I need to get an image (optimal would be pdf/tiff but png will work, too) from my svg file. The svg is relatively small (cca 300 kB).

What I need is an image in resolution cca 10000x5000px in 60+ dpi. When I use Inkscape and try to export the image of the desired size, it takes forever and it sometimes crashes. I have 4GB RAM... Is there some workaround for this problem?

Thanks for any tips.

  • There are many SVG to PDF online converters, have you tried those?
    – KMSTR
    Commented Apr 15, 2014 at 7:15

1 Answer 1


I had tested Inkscape with an image in a similar size here and had no stress either in export time or in memory usage (although my system has more RAM than that, a crude monitoring I set up during export didn't show any significant memory usage when creating the output image).

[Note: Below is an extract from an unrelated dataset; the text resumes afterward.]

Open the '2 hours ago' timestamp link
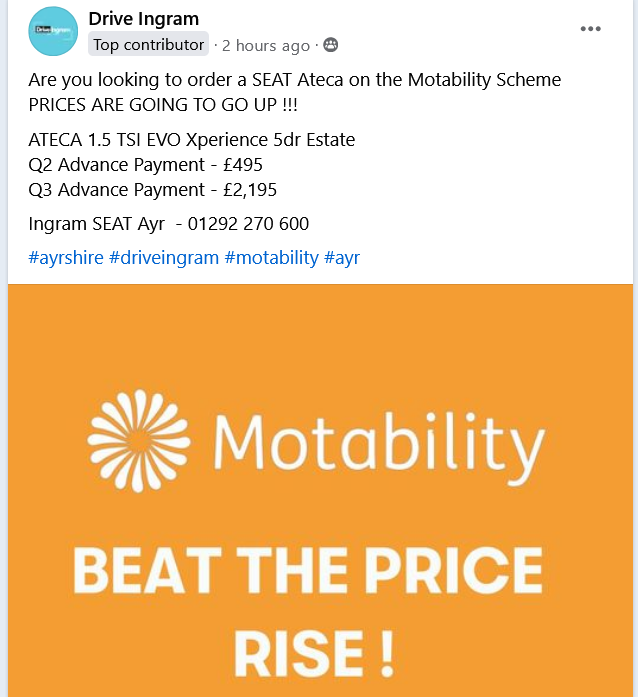638x697 pixels. (x=266, y=45)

What is confusing in Inkscape are the entries set-up in the export bitmap dialog - and I think maybe you are getting trapped into those. The varios x0, x1, y0, y1, width and height entries are relative to the internal resolution of the SVG file. And the "dpi" settings there correlates this internal resolution with the intended resolution of your output.

So, try just to set-up the desired output size in pixels in the Width and Height fields in the Bitmap Size sections - put 10000 for the width, let it calculate the height automatically, and ignore its calculations for the DPI (they will show a ridiculously high number).

There is your exported PNG - without much stress to the system. The DPI resolution is a simple number set in the file that can be changed with another program (for example, using GIMP if you set the parameters in image->print resolution it does not change one single pixel in your image, just the internal metadata informing its size - and you can also re-export it to TIFF or PDF from there).

Actually if inkscape really fails, you could also try opening your SVG in GIMP, setting the DPI at import time so that it would have the desired size (upscaling it to 10000px wide inside GIMP won't work, since the program converts the image to raster data at input time).